La Storia non si fermerà a Kabul
di Emanuele Davide Ruffino|
A vedere le immagini agghiaccianti dei corpi che cadevano dagli aerei decollati da Kabul, si ha l’impressione che il genere umano sia arrivato al capolinea e che la storia stia per finire. Forse non siamo più in grado di gestire il presente e ci prestiamo alle nefandezze più assurde. Non si tratta più di stabilire chi, nella fattispecie, ha sbagliato in Afghanistan, prima in Libia, in Eritrea, nello Yemen, in Nigeria, e in tanti altri posti nel mondo, ma di capire quali sono le modalità di convivenza tra i popoli e chi è legittimato a stabilirle.
Da Poitiers alle Torri gemelle di New York
Non si conosce neanche bene la data (forse il 25 ottobre 732) che due civiltà si sfidarono, non tanto per proporre visioni di sviluppo contrapposte, ma per il possesso di alcun terre.
Se tralasciamo i racconti epici, scopriamo che già prima della battaglia di Poitiers in cui Carlo Martello fermò l’avanzata araba Eudes (Oddone), il Duca della marca d’Aquitania, aveva intrattenuto amichevoli incontri e sottoscritto numerose intese con il musulmani. Fu Wālī l’arabo che ruppe l’equilibrio e tentò una sortita probabilmente per depredare la basilica di Tours, dedicata a San Martino. Nonostante i pessimi rapporti che intercorrevano tra i signori feudali (ed in particolare tra Oddone e Carlo Martello) si riuscì a organizzare, non una mobilitazione generale (lantweri, ma una semplice “bannum” (mobilitazione parziale) che però riuscì a portare sul campo di battaglia truppe da mezza Europa (per alcuni il germoglio della possibile sinergia dei popoli del vecchio continente).
Probabilmente la voglia di accaparrarsi dei tesori di Tours e le leggi dell’economia spiegano con maggior senso realistico la causa dei numerosi conflitti che si sono succeduti nel tempo, meglio delle pagine epiche, ma indubbiamente leggere le gesta cantate nelle Chansons des gestes composte in langue d’oïl dai trovieri e in langue d’oc dai trovatori, con l’apporto di tanti giullari, acquisisce un altro fascino.
Il mito dell’eroe leale e impavido che combatte gli infedeli ha però motivato le gesta di un’infinità di persone, molto più che non le elaborazioni culturali che hanno permesso di muoversi verso più elevati livelli di civiltà.

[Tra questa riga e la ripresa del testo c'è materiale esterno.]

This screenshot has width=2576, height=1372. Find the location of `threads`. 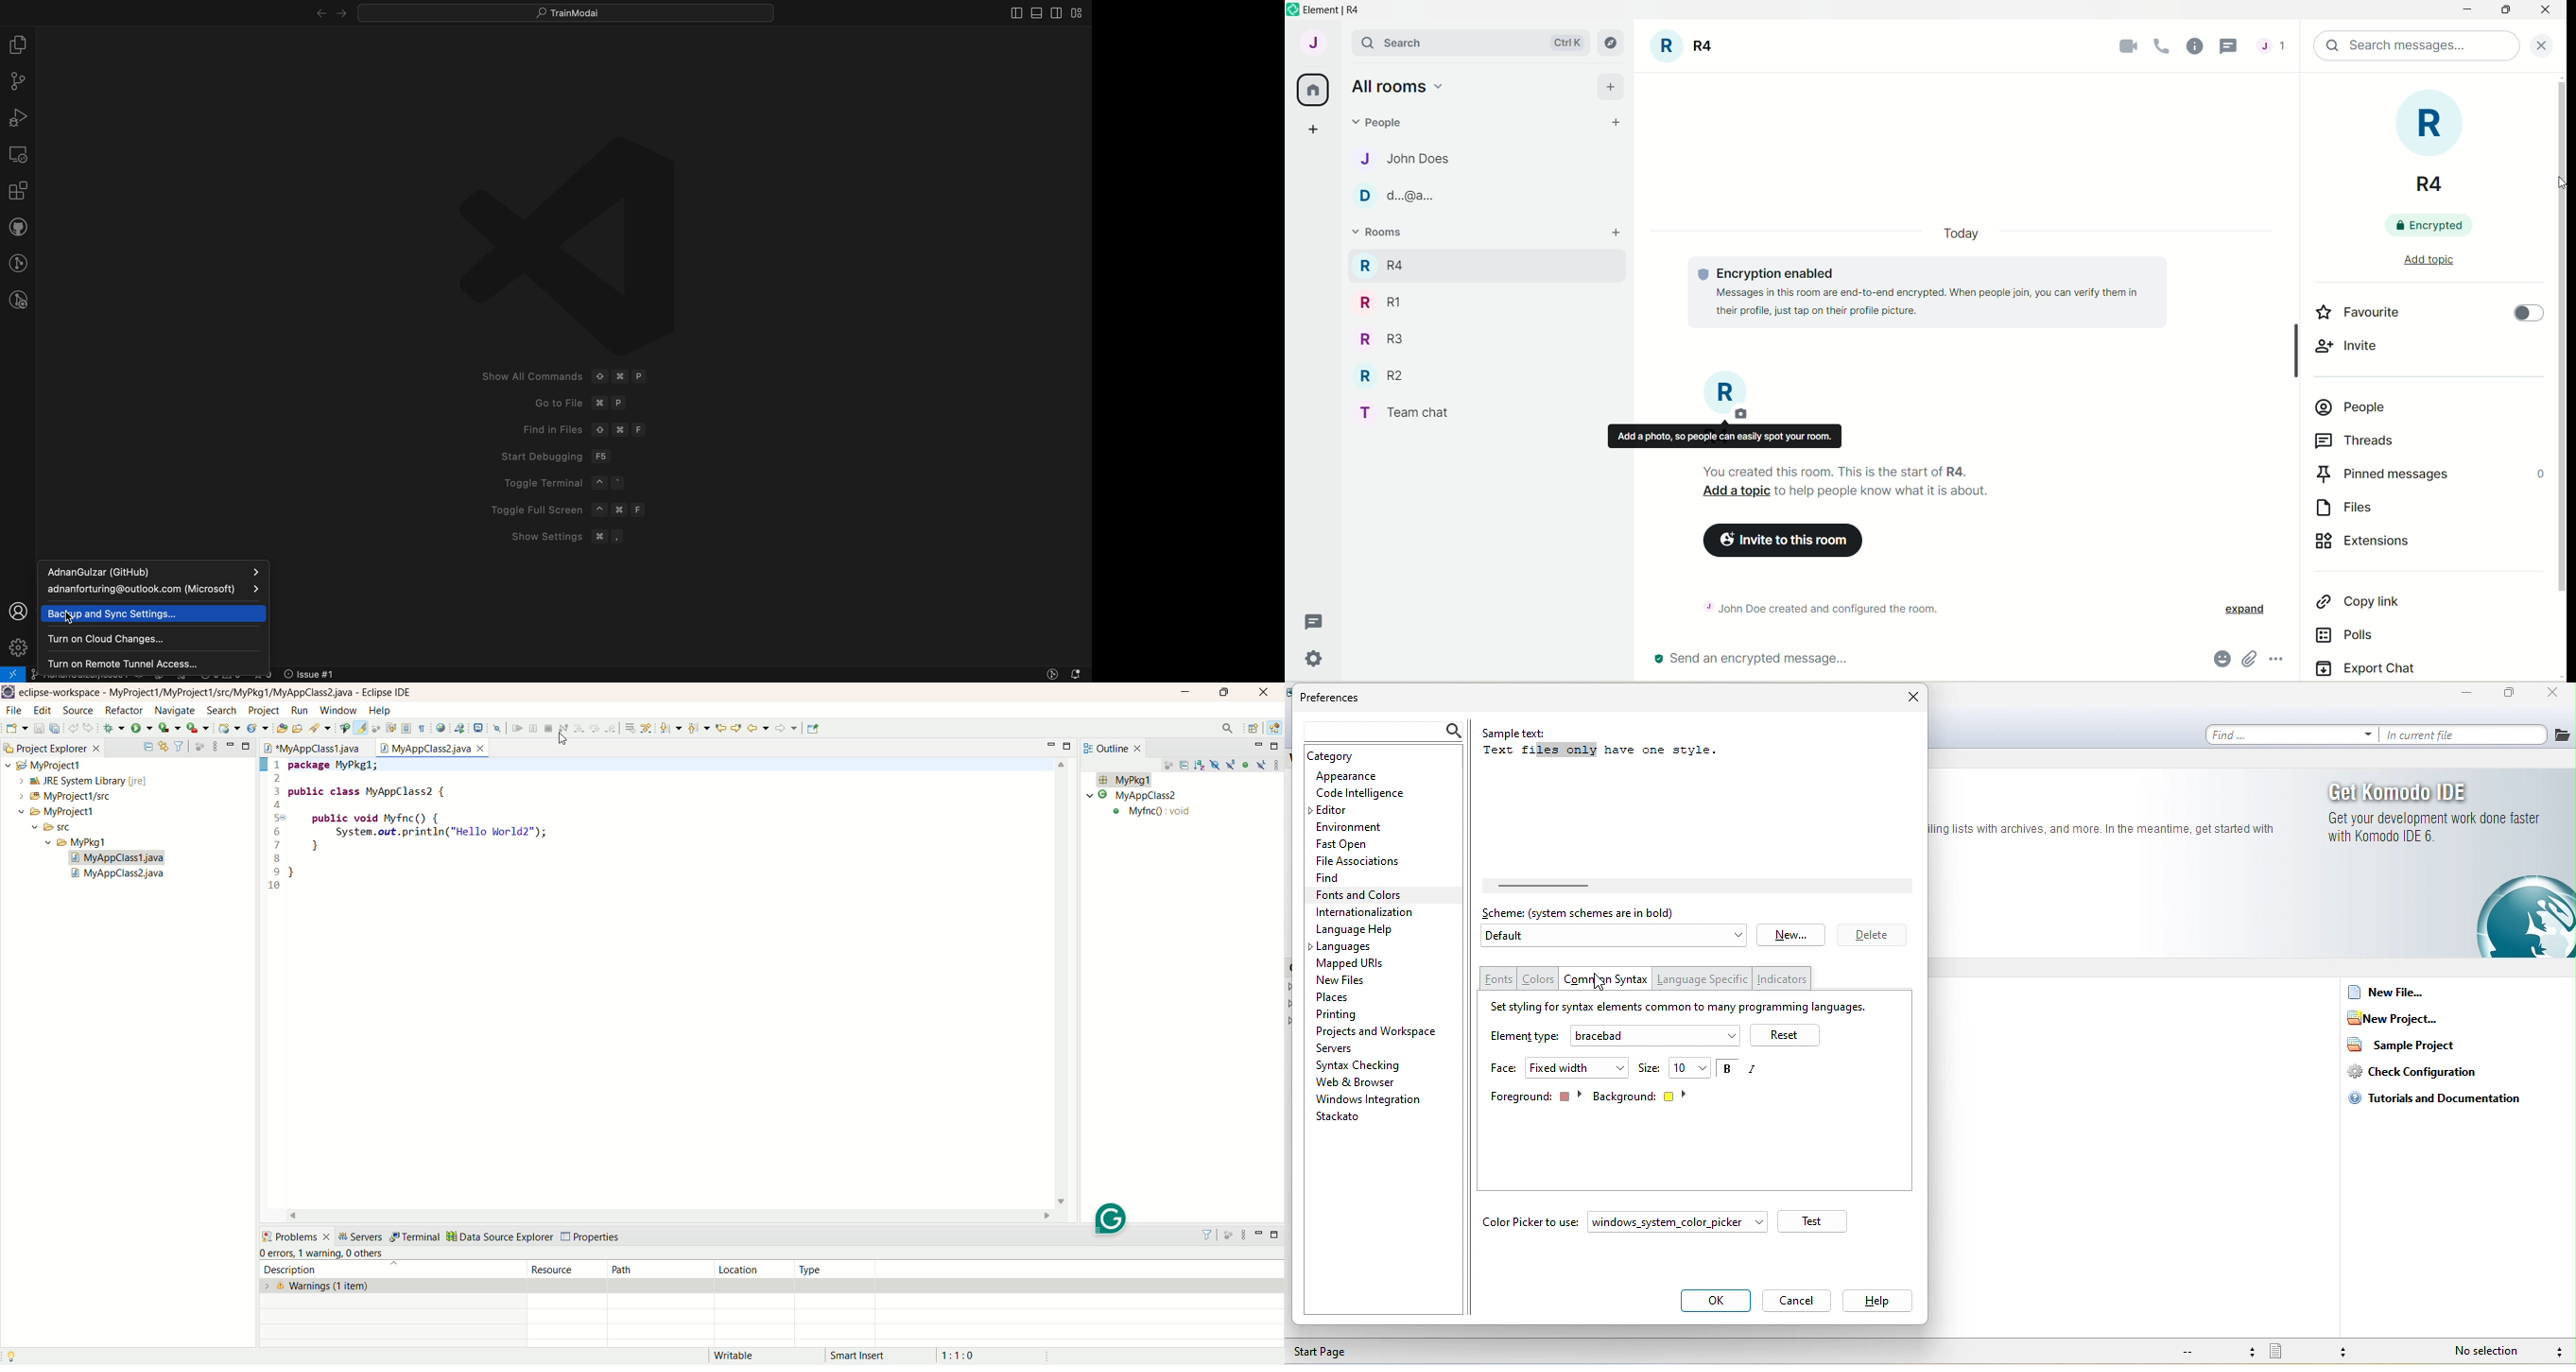

threads is located at coordinates (2272, 49).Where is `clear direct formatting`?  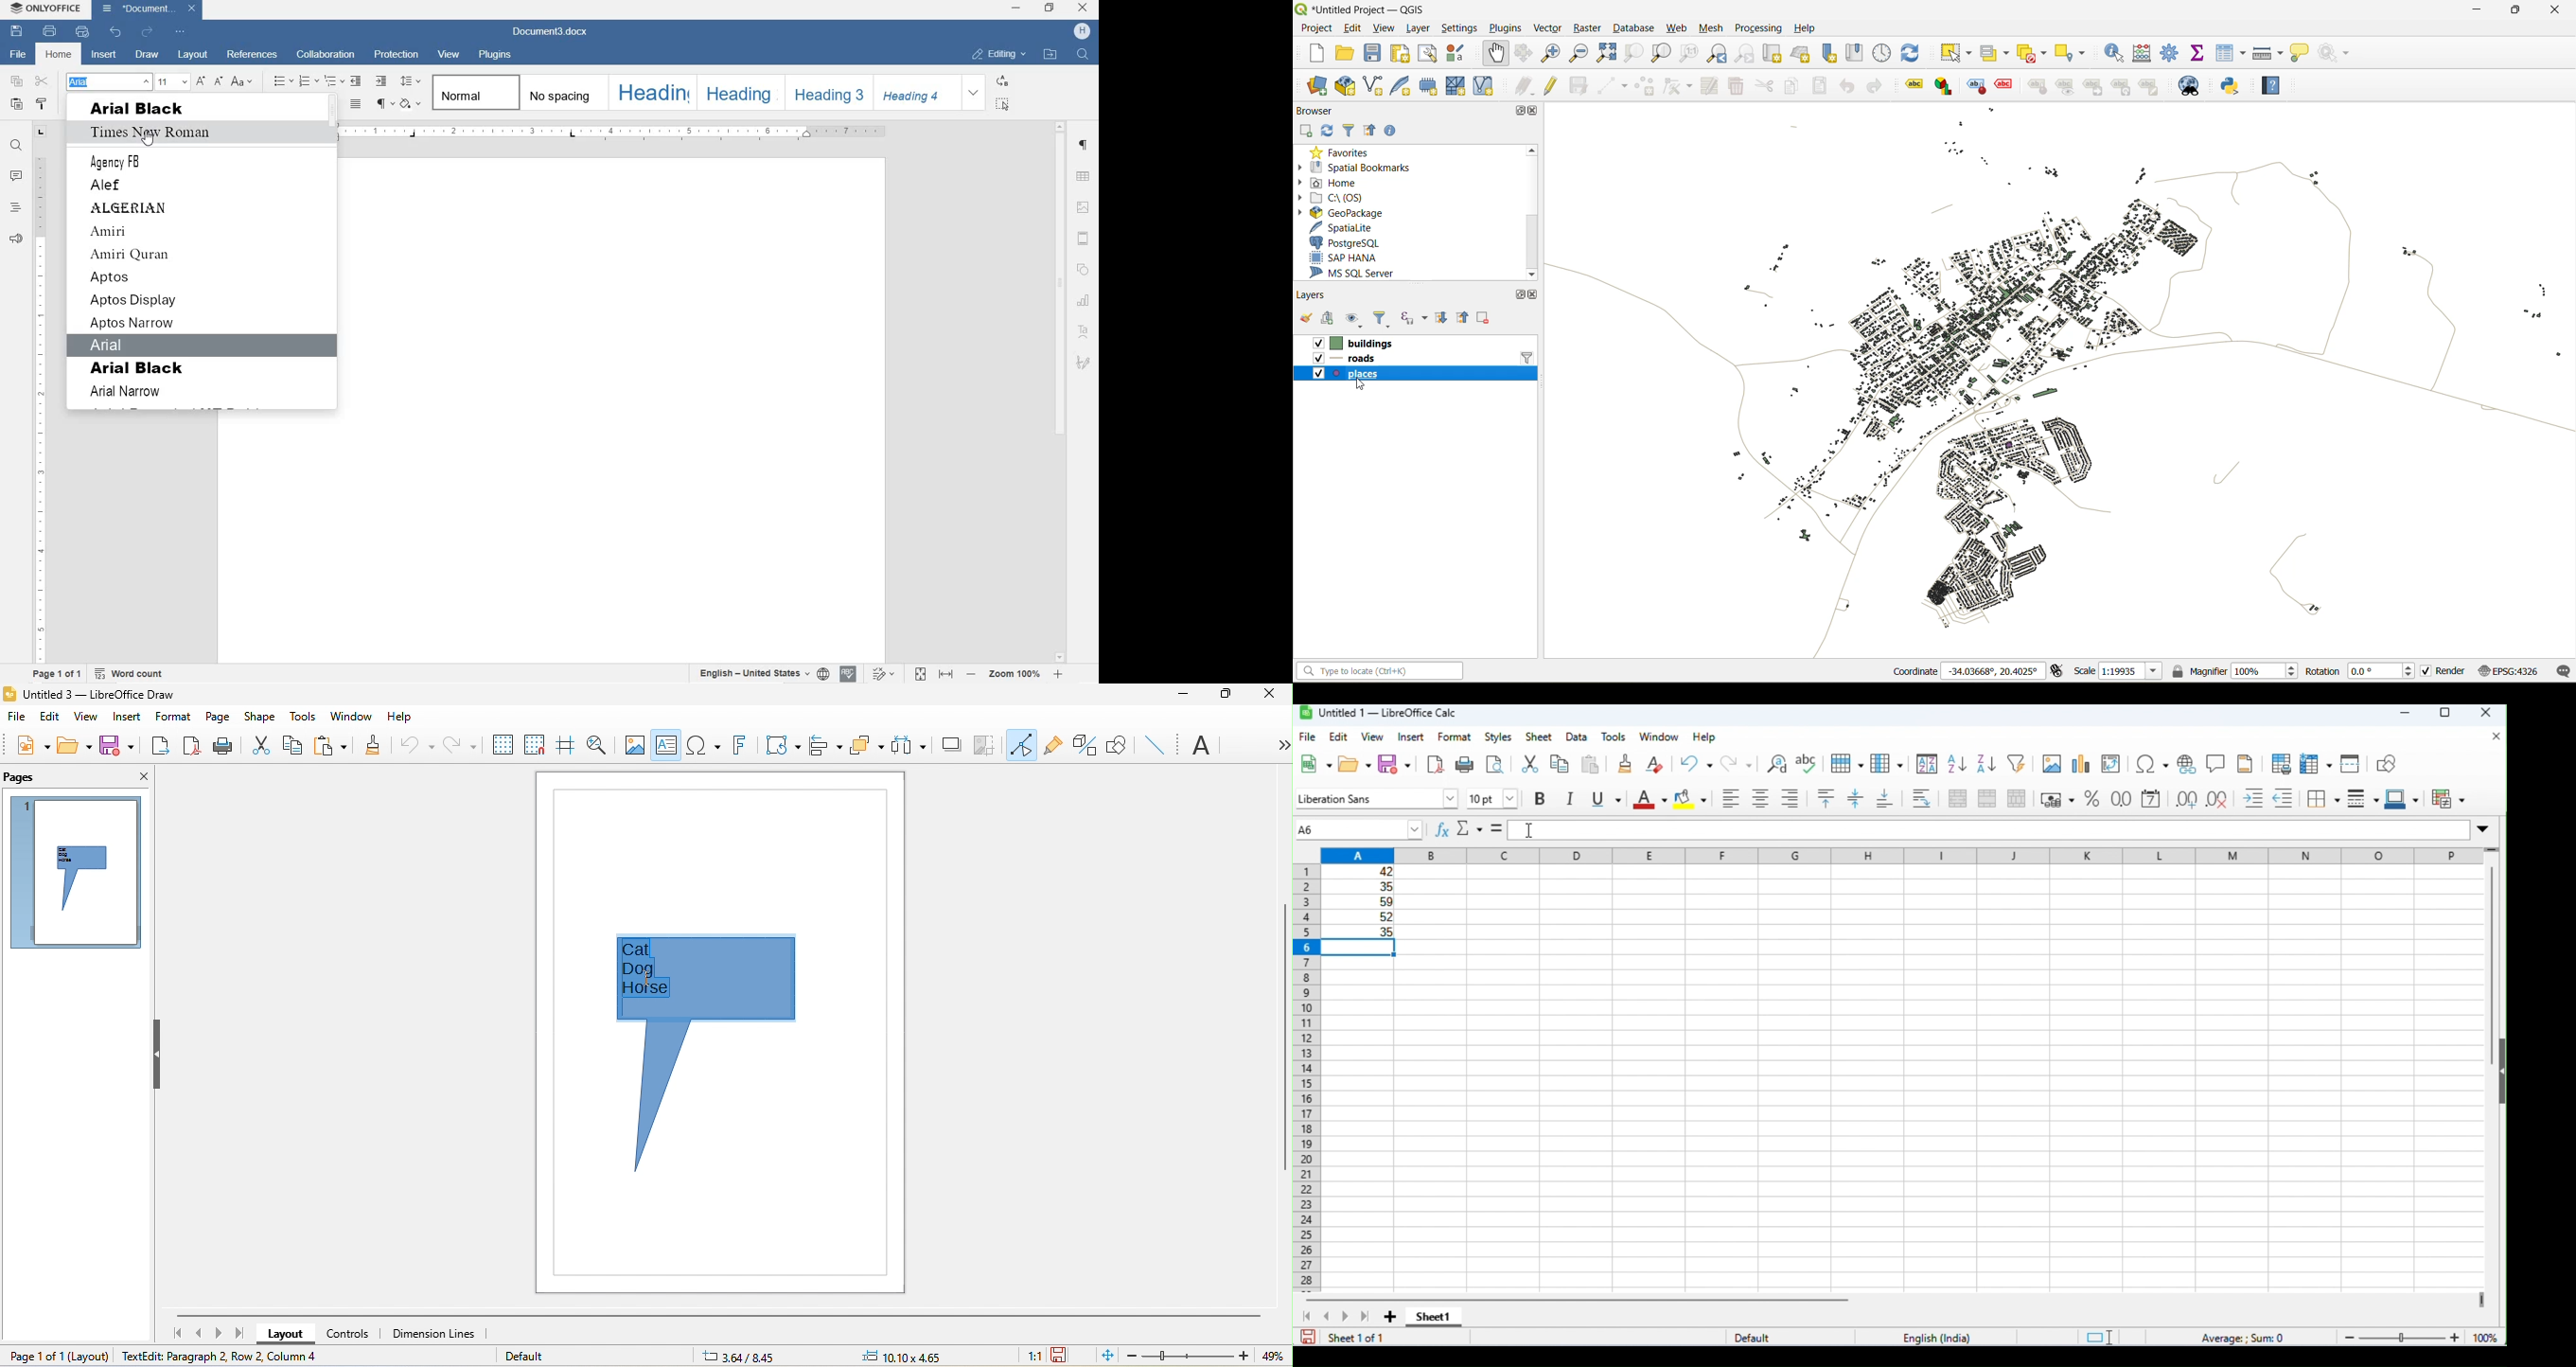
clear direct formatting is located at coordinates (1654, 765).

Che cosa sarebbe la civiltà occidentale senza Averroè, filosofo, medico e matematico arabo, e come si sarebbe sviluppata la medicina senza il contributo di Avicenna, il persiano vissuto a cavallo tra il X e l’XI secolo considerato il “padre della medicina moderna”? E che cosa sarebbe la civiltà senza l’eroismo di Salvo D’Acquisto e dei tanti morti della Seconda guerra mondiale per ridarci la libertà e, in tempi moderni, il sacrificio dei pompieri alle Torre gemelle o dei morti per gli innumerevoli attentati terroristici subiti?
Sfide nuove e sempre più ardue per la libertà
Eroismo e razionalità sono elementi essenziali per la ricerca della libertà in tutti i tempi e chi può fruire di questa ricchezza si trova oggi a dover affrontare il dubbio amletico se ha o meno il dovere di interessarsi di chi ne è privo.
L’Occidente ha perso la sua spinta propulsiva nel tentativo di esportare il modello liberal democratico e ha perso il primato economico, vedendosi costretto a chiedere a russi e cinesi (nazioni nei cui confronti sono in atto sanzioni) di contribuire a normalizzare la situazione in Afghanistan. La sconfitta registrata a Kabul è sicuramente un drammatico colpo per gli ideali che hanno animato il nostro mondo, ma se non si riesce a capire il passato si è poi costretti a riviverlo. Le donne che hanno paura ad uscire per le vie di Kabul sono un campanello di allarme che non può non essere ascoltato. Sicuramente non si può immaginare un intervento armato, perché non solo i militari afghani non hanno voglia di combattere, ma neanche noi siamo disposti a rinunciare a un pezzetto del nostro benessere, per difendere persone che neanche conosciamo. Però non possiamo neanche rimanere indifferenti e sperare che i nuovi talebani abbiano condiviso i principi base stabiliti dai diritti umani. Lo speriamo tutti, ma se non sarà così le pastoie diplomatiche e le elaborazioni culturali attualmente non sembrano essere in grado d’individuare soluzioni.
Il fallimento di una battaglia o di una guerra non è la fine della storia, ma lo è la perdita nella speranza di far affermare la libertà in ogni sua forma e di ciò dobbiamo farci carico.